La Scarzuola: the dream vision of a great architect
La Scarzuola is a highly original architectural complex built in the garden of a former Franciscan convent of the 13th century by one of the most visionary Italian architects of the 20th century, Tomaso Buzzi.
Nestled in the woods of the Orvieto hills, La Scarzuola reveals the dreamlike and surreal imagination of an artist who wanted to create his “ideal city” in a place he particularly loved. In 1956 Buzzi purchased this site as his home, located in the hamlet of Montegabbione (municipality of Montegiove, province of Terni).
After restoring the ancient convent, Buzzi transformed what was once the monks' kitchen garden into an “anthology of stone”, where nature and architecture merge into each other.
An ideal small town surrounded by greenery
Inspired by a late 15th-century allegorical novel attributed to Francesco Colonna, Buzzi's ideal city is a set of buildings surrounded by greenery and characterised by different styles and dimensions, part labyrinth, part symbolic route, and part magical itinerary. It is like a synthesis of memories that the artist had been gathering from projects only imagined or thrown down on paper, a kind of catalogue of the potential of architecture itself.
The world in a garden
La Scarzuola, in Buzzi's words, “represents the World in general and in particular my World, that of art, culture, worldliness, elegance, pleasure and also vices, wealth and power, where, nevertheless, I made room for oases of recollection, of study and work, of music and silence...”
“Awakening what sleeps within us, thanks to architecture”
On the spiral path through the garden, around various bizarre buildings, seven stages of as many theatres are revealed, each a metaphor for life and death, the sacred and the profane, the true and the false.

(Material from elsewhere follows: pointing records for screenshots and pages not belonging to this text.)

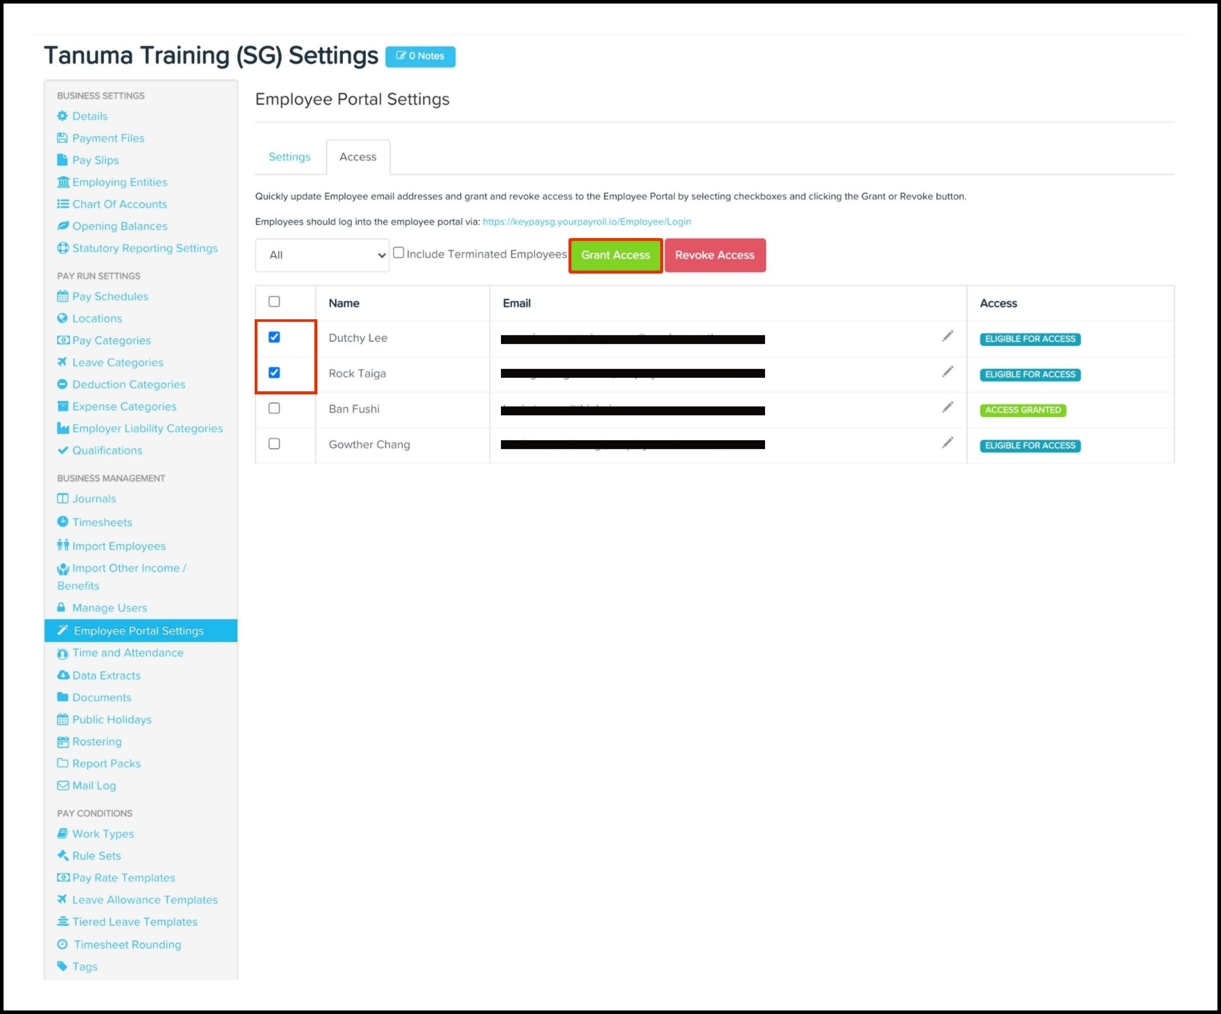This screenshot has width=1221, height=1014.
Task: Click the pencil edit icon for Ban Fushi
Action: point(947,407)
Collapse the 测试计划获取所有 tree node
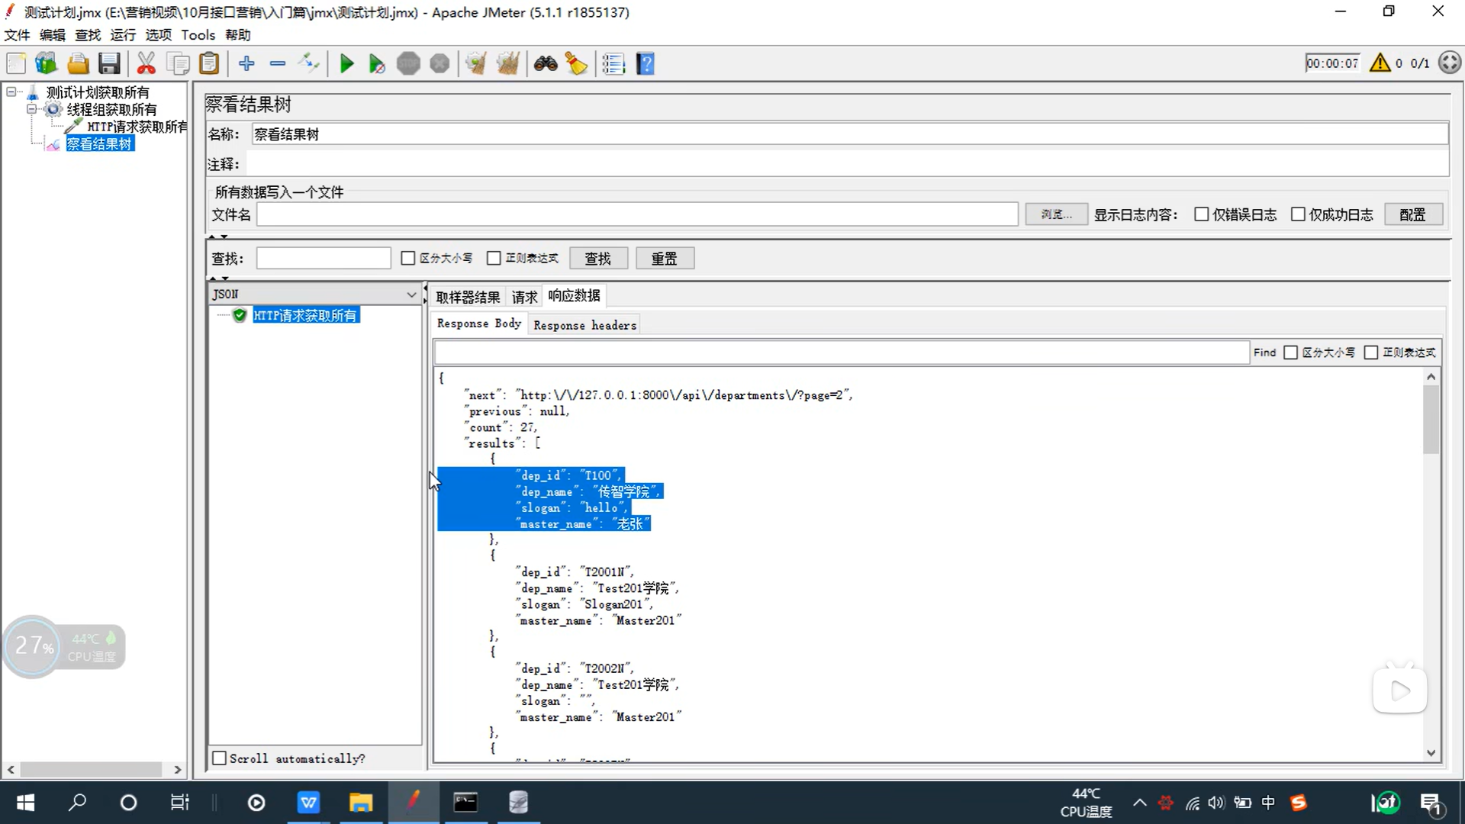Screen dimensions: 1465x824 click(x=11, y=92)
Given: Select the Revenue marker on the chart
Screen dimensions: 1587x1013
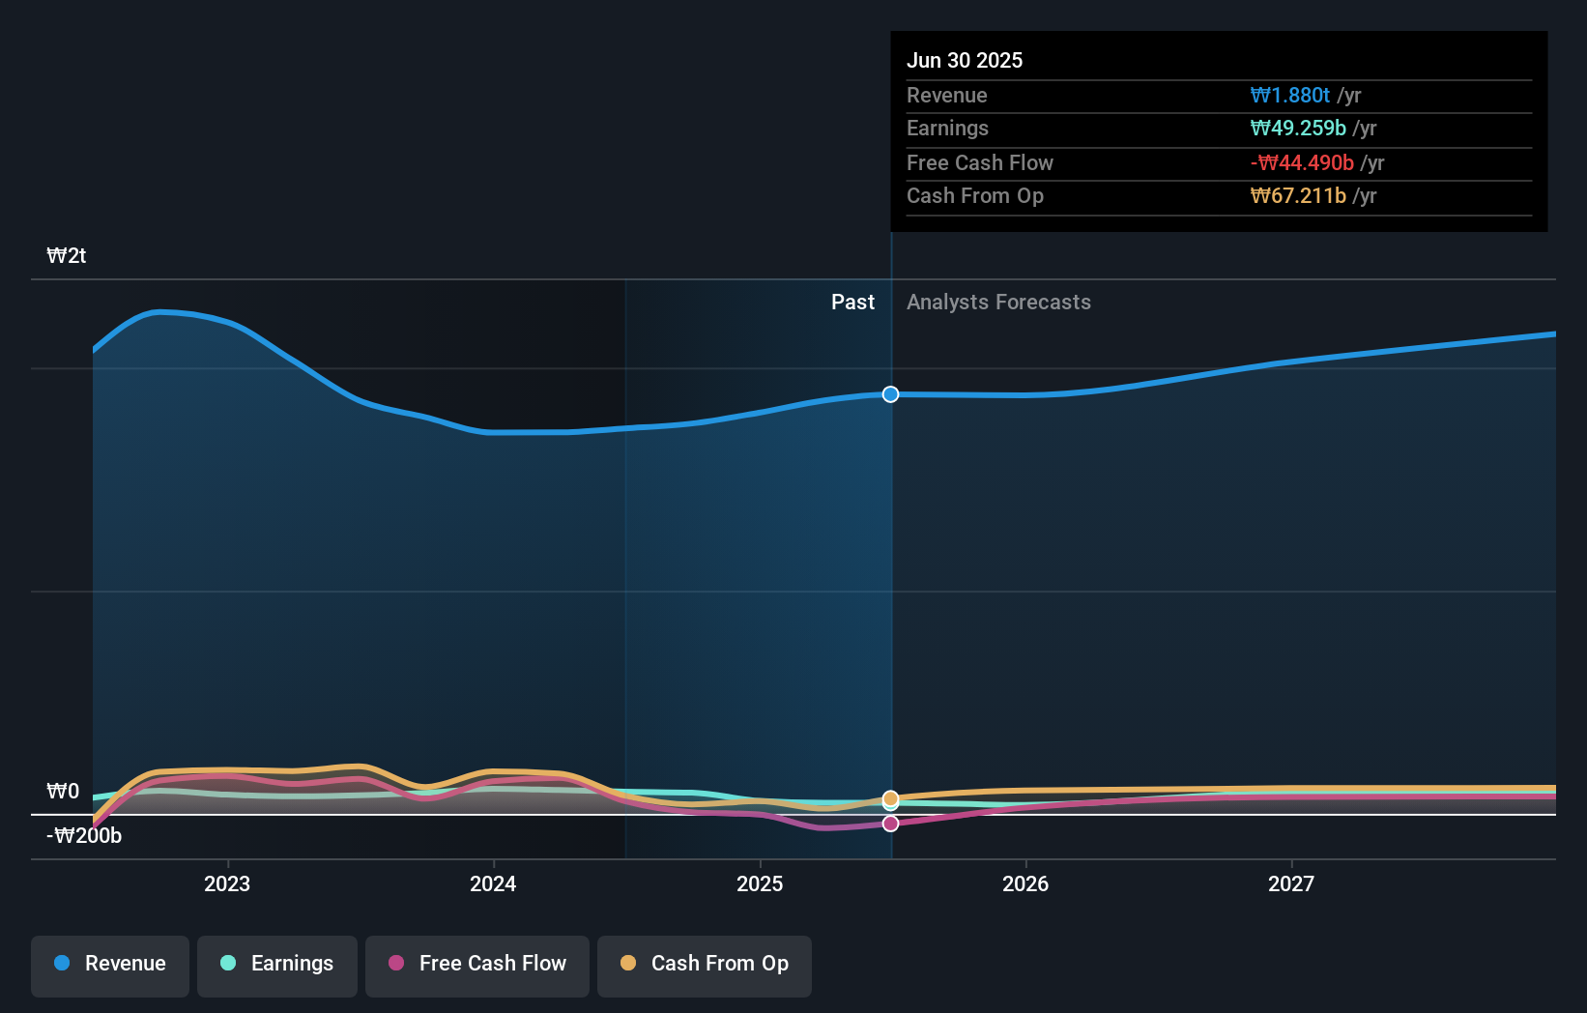Looking at the screenshot, I should click(889, 394).
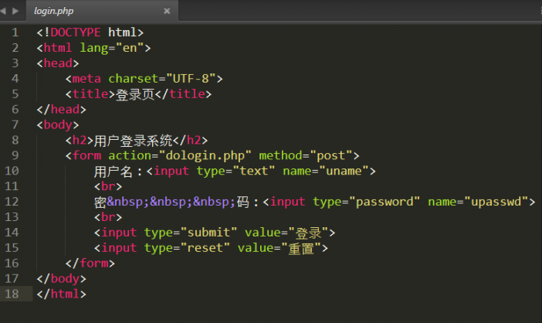Click the left tab navigation arrow
Viewport: 542px width, 323px height.
tap(5, 11)
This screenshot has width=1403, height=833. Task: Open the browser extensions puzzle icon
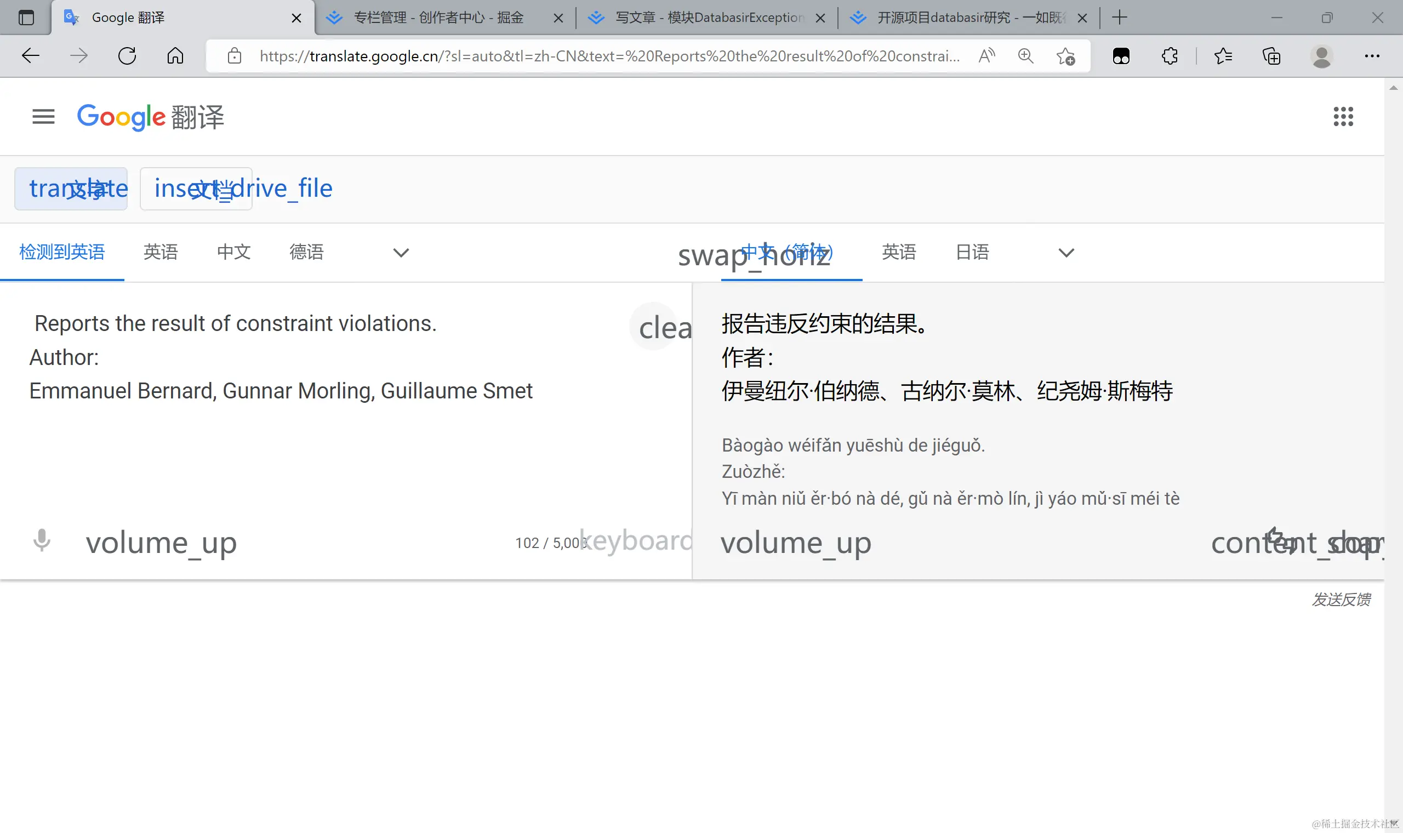(x=1169, y=56)
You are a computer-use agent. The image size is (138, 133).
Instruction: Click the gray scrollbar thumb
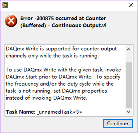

At La Scarzuola, the architecture in the green allows everyone to compare and contrast themselves with their unconscious through the vision of archetypal figures, almost a psychoanalytic journey culminating in the Acropolis, made up of buildings that reveal a multiplicity of perspectives and points of view, just like life itself.
On the way, we find the Tower of Babel and its unwinding staircase of knowledge inside, the Great Mother, Jonah's Mouth (a reference to the park of Bomarzo), the butterfly-shaped Aquatic Theatre, the elliptical Theatre of Infinity, of the unfinished and the human body, not to mention numerous other architectural elements.
A New-Age spiritualism
A pioneer of a spiritualism that today we would call New Age, Buzzi worked on his idea for 20 years, constantly reworking his creation. Abandoned after the death of its creator in 1981, the Scarzuola complex was later restored according to drawings that Marco Solari had made of it. A nephew of Buzzi, Solari now lives there and guides visits to the garden, helping to interpret the myriad meanings of this place that is as fascinating as it is enigmatic.
The name Scarzuola derives from a wetland plant, the scarza, which St Francis is said to have used to build himself a hut on the site where the convent was later built. In the apse of the church of Santa Maria della Scarzuola – which cannot be visited, like the Convent – a fresco of St Francis rising resurfaced some 30 years ago, and is now considered one of the oldest in Umbria.
Find out more
The Scarzuola garden can be visited all year round, but only by appointment. The visit lasts about one and a half hours.